* **Given text**:
::::

Kazakh Traditional Display
Traditional Kazakh homeware
In the afternoon the school held a ‘Kazakh Princess’ competition which I was invited to judge.  I was a little apprehensive about judging a ‘beauty contest’ particularly one that involved girls only rather than a joint male/female event but it was rather fun, rather reminiscent of a may queen celebration.  The older girls of 11 and 12 competed in a number of categories including crafts (they had to make their own Kazakh Hat), music, taste tests and mental dexterity.  The girls had obviously worked hard to prepare for the day and showcase their skills in front of all the children and parents. 

One of the things we love about our expat life is being able to celebrate not just our own traditions but also enjoy learning about and celebrating the traditions of our host country.  Over the next few days we will enjoy the holiday as a family and have fun exploring all the special Nauruz events in Astana.  

Nauruz Kuttuh Bolsuhn!

Click on the picture for more posts on life in Kazakhstan.

Ersatz Expat

16 March 2013

The delicacies we leave behind

Everybody on the expat circuit has some delicacies from home that they pine for.  After writing about shopping in Kazakh supermarkets I started thinking about what I cannot live without.  I think, because I have moved around all my life I am both lucky and unlucky in this regard.  Most countries I have lived in have left me with some absolute 'must have' item that I miss when I leave.  This gives me more to miss but also means that I am used to doing without a lot of the things I love.

::::

* **Dataset rows**:
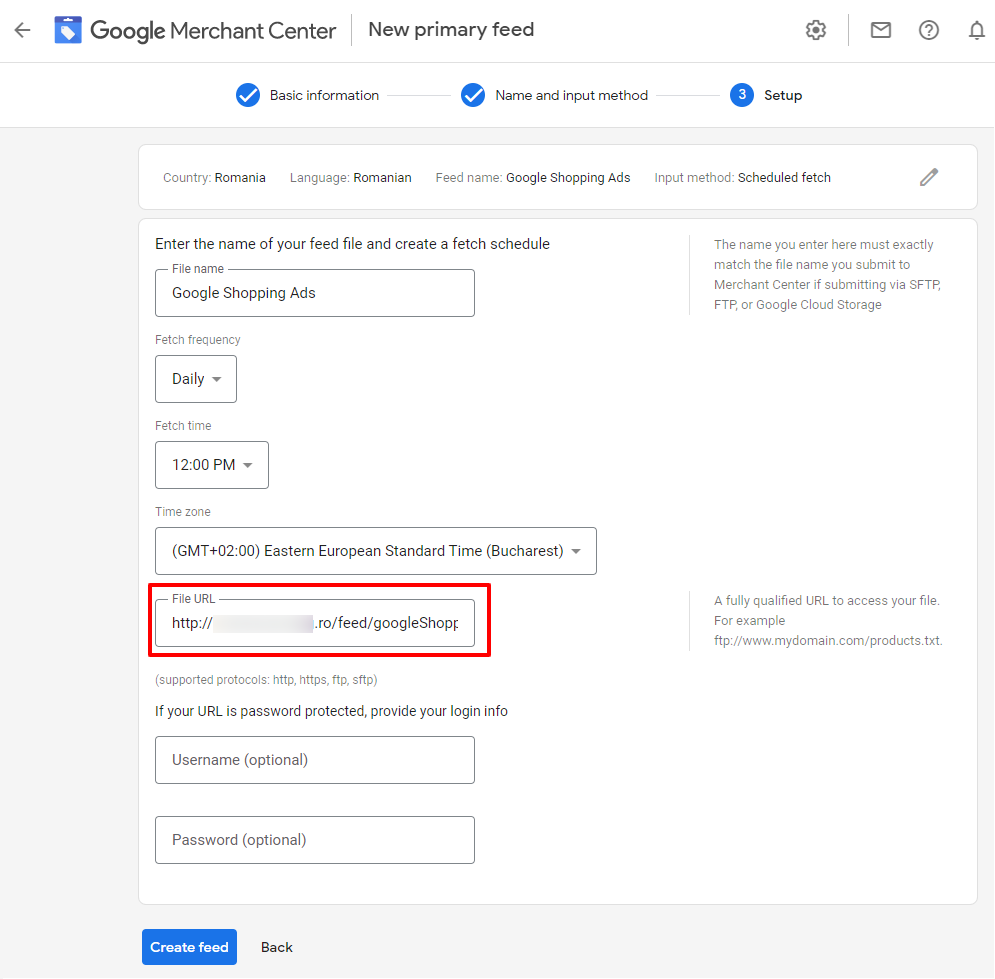Click the pencil edit icon
Screen dimensions: 995x979
(929, 177)
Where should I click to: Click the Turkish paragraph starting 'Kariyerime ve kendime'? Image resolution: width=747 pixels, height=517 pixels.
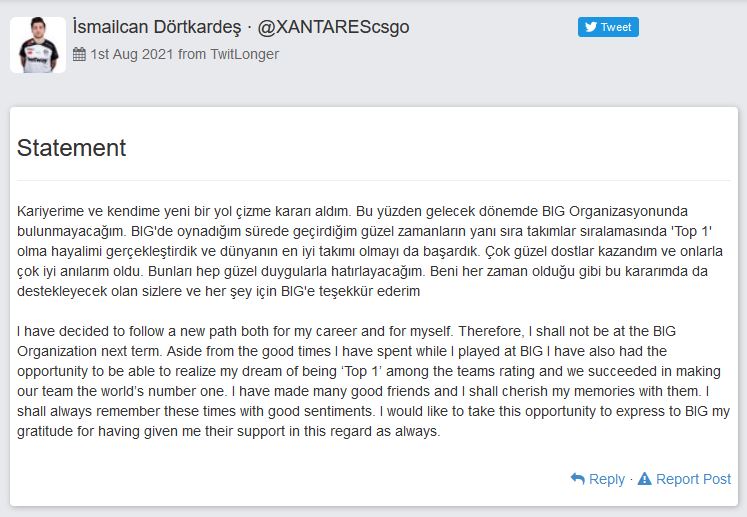pos(370,251)
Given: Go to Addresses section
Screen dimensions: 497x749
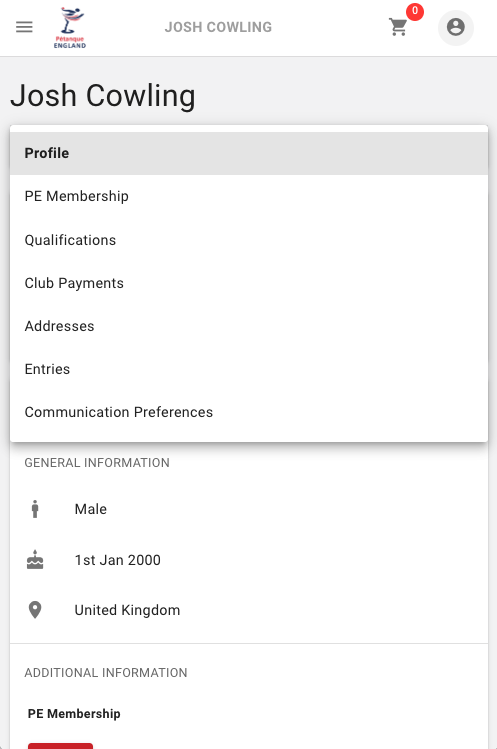Looking at the screenshot, I should pyautogui.click(x=249, y=326).
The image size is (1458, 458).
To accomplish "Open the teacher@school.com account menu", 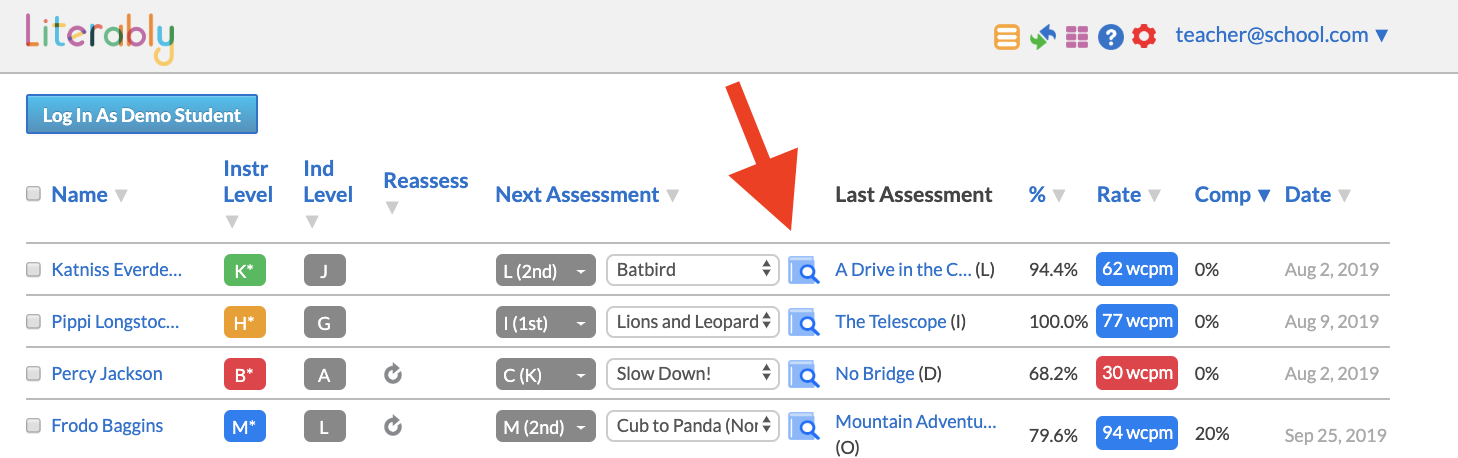I will (1282, 35).
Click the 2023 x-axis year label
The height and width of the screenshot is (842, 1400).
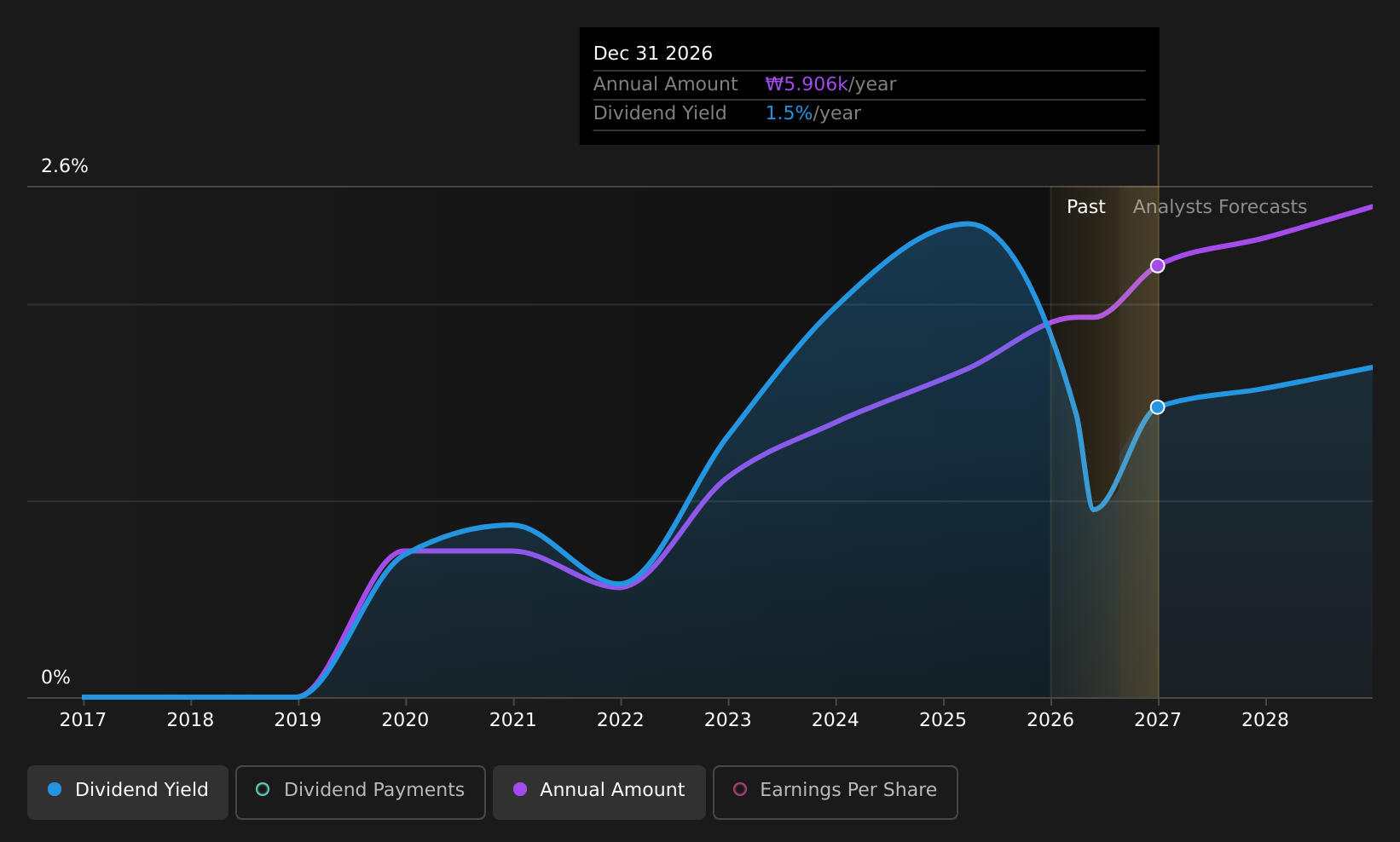pyautogui.click(x=728, y=720)
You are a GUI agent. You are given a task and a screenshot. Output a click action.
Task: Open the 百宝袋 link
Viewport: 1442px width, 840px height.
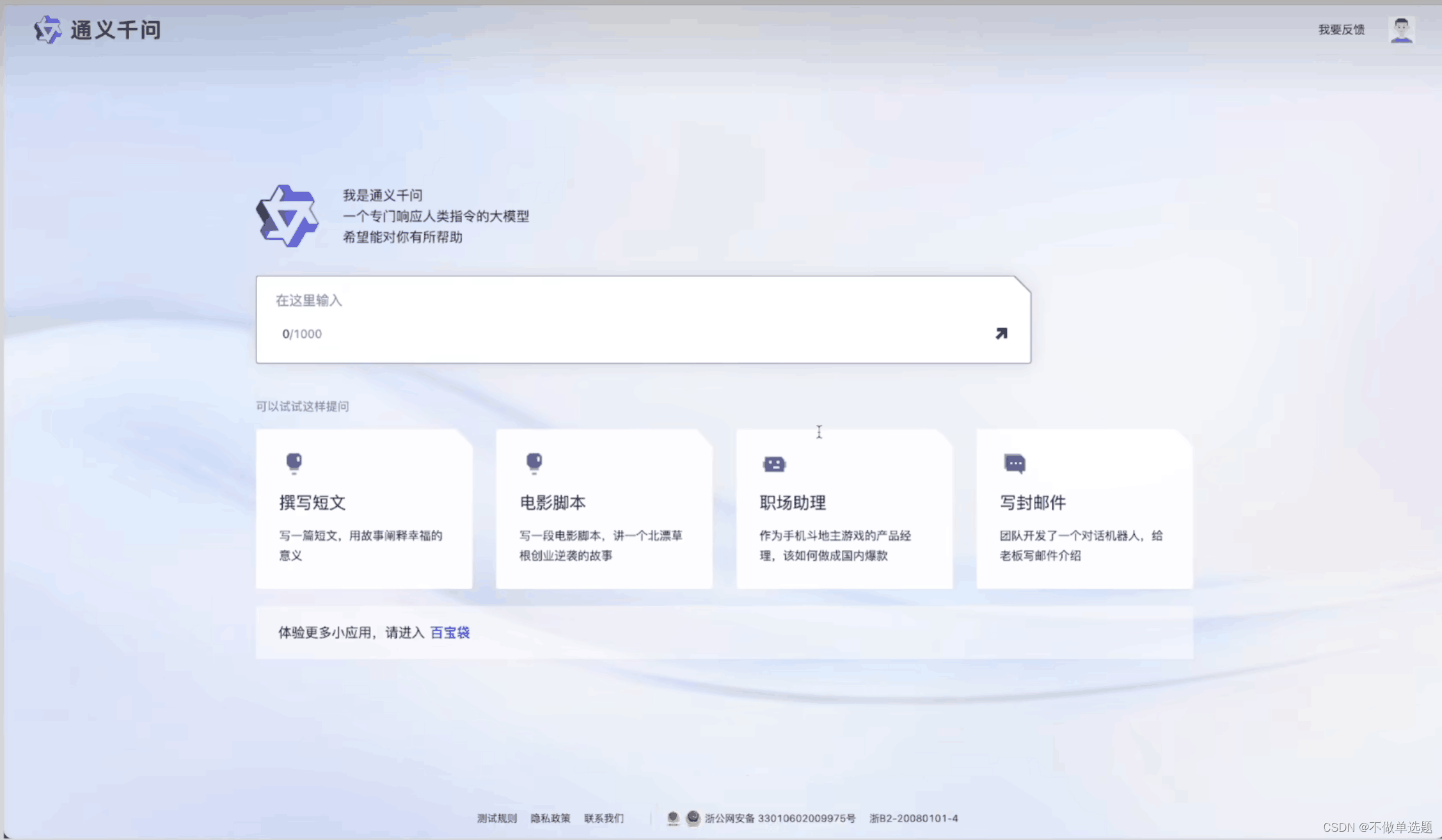[x=450, y=633]
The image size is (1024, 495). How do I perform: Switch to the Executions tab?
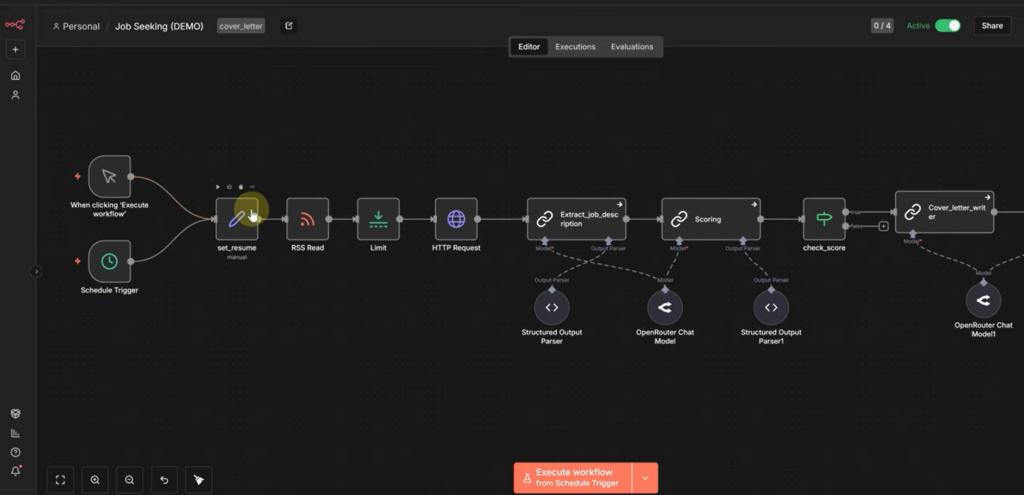pos(575,47)
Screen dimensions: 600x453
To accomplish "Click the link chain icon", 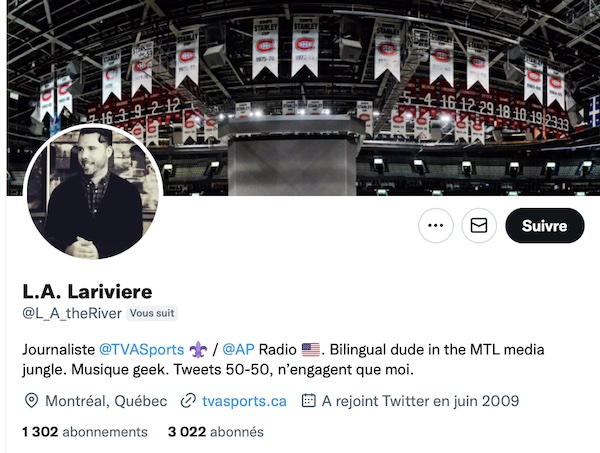I will (188, 401).
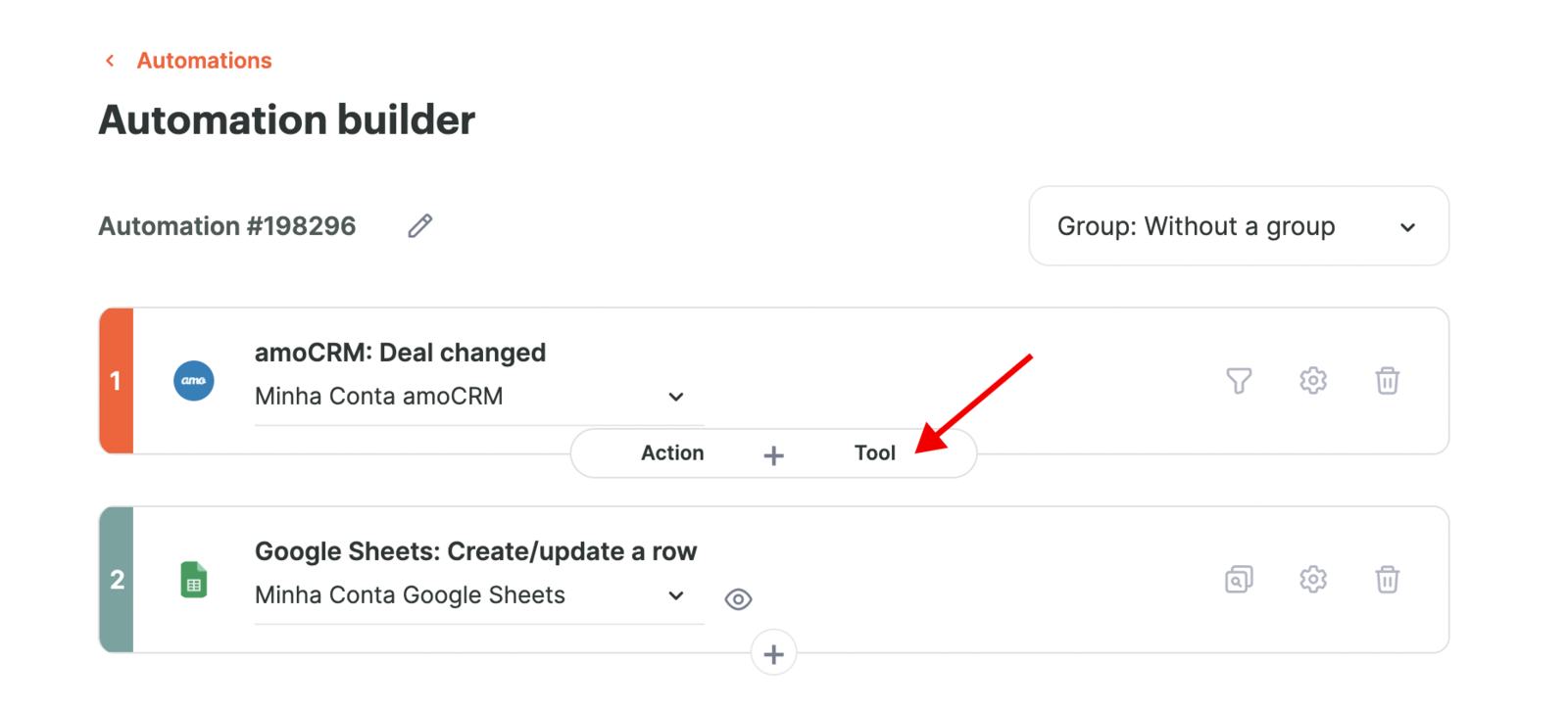Click the step number 2 badge
Image resolution: width=1568 pixels, height=711 pixels.
pyautogui.click(x=117, y=580)
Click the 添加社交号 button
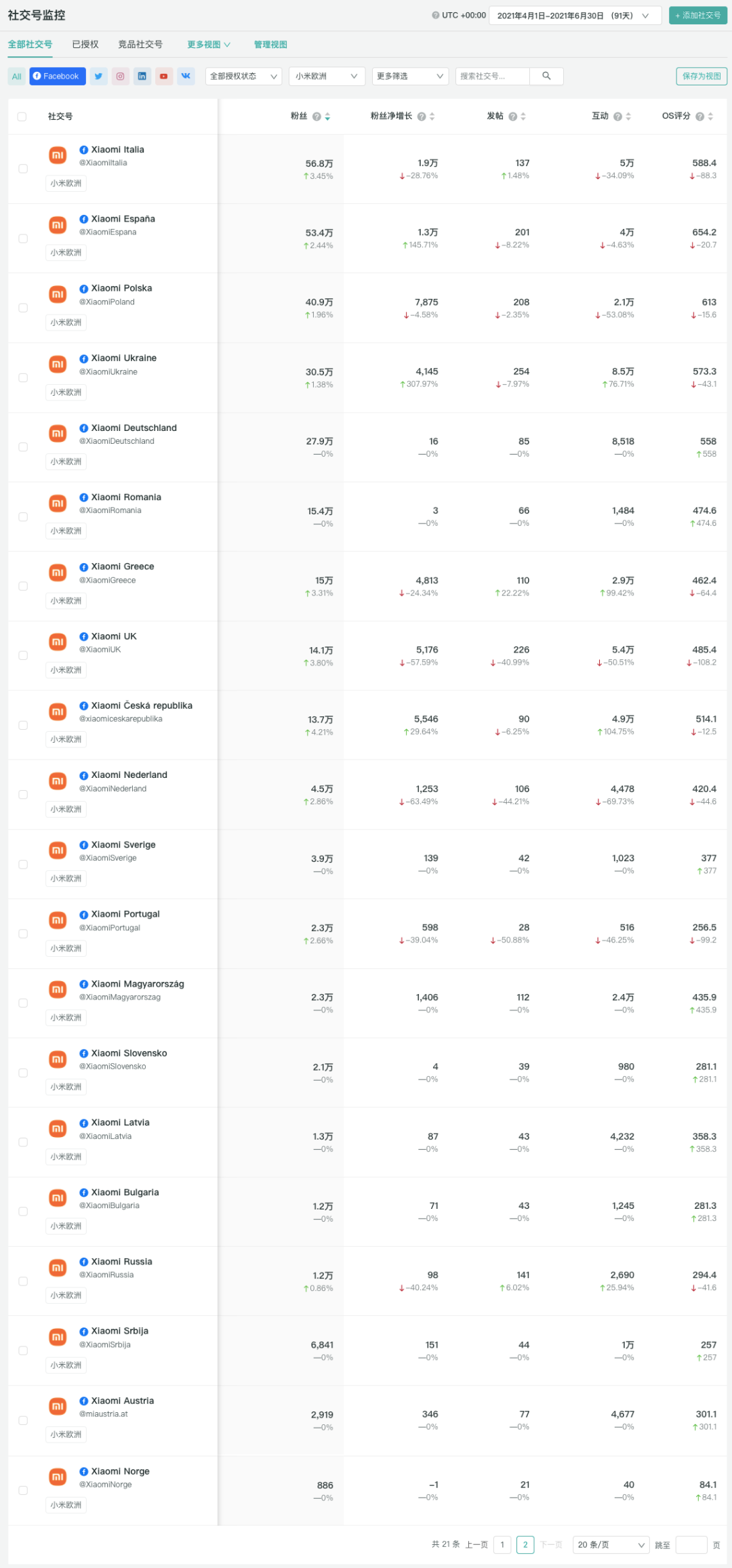 tap(697, 16)
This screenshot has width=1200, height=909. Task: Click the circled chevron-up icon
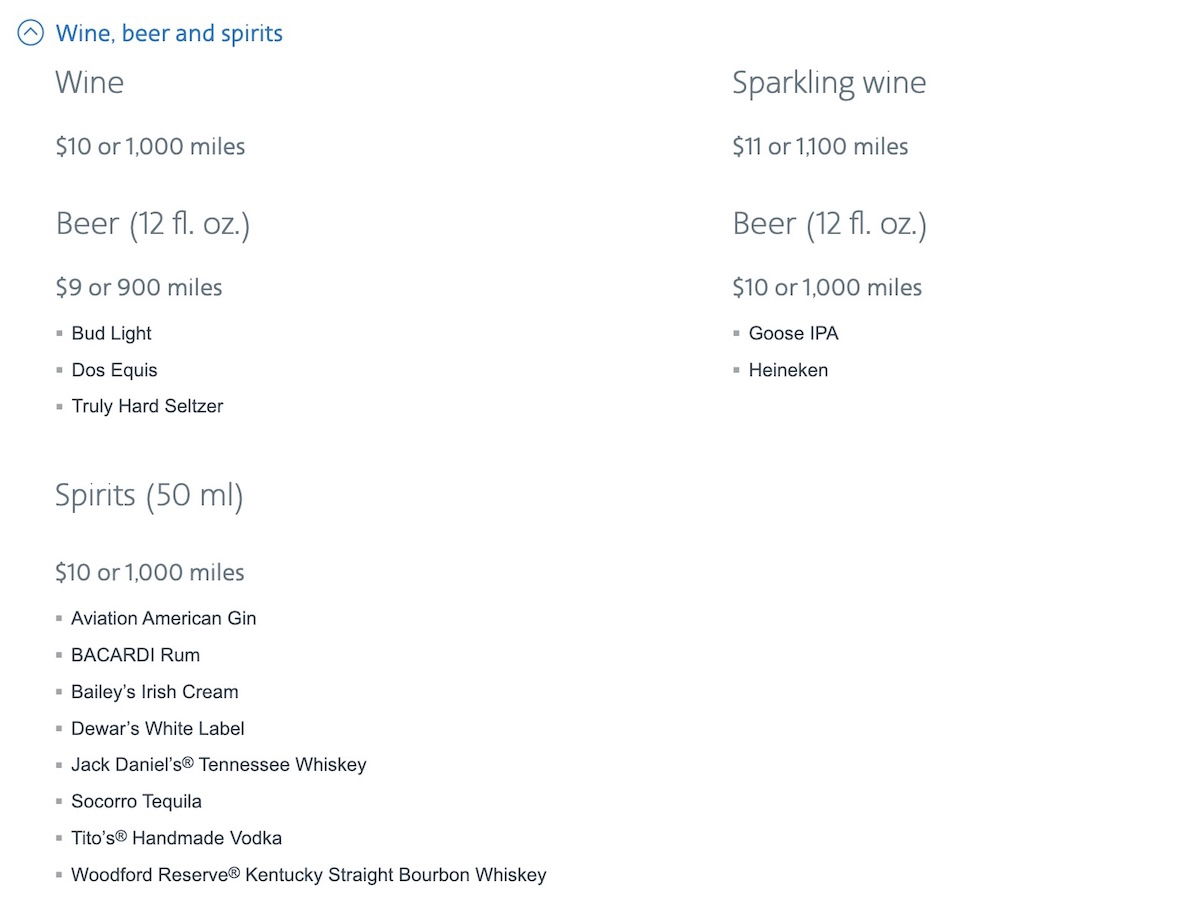point(31,33)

::::

* **Exercise tasks**:
a. Answer these about the expat blog text:
(i) How old were the older girls who competed?
(ii) In which city will the family explore the Nauruz events?
(iii) After writing about what did the writer start thinking about what they cannot live without?
b. Duplicate the expat blog text from "One of the things" to "Nauruz Kuttuh Bolsuhn!", word for word.

* **Answers by task**:
a.
(i) 11 and 12
(ii) Astana
(iii) Shopping in Kazakh supermarkets

b.
One of the things we love about our expat life is being able to celebrate not just our own traditions but also enjoy learning about and celebrating the traditions of our host country.  Over the next few days we will enjoy the holiday as a family and have fun exploring all the special Nauruz events in Astana.  

Nauruz Kuttuh Bolsuhn!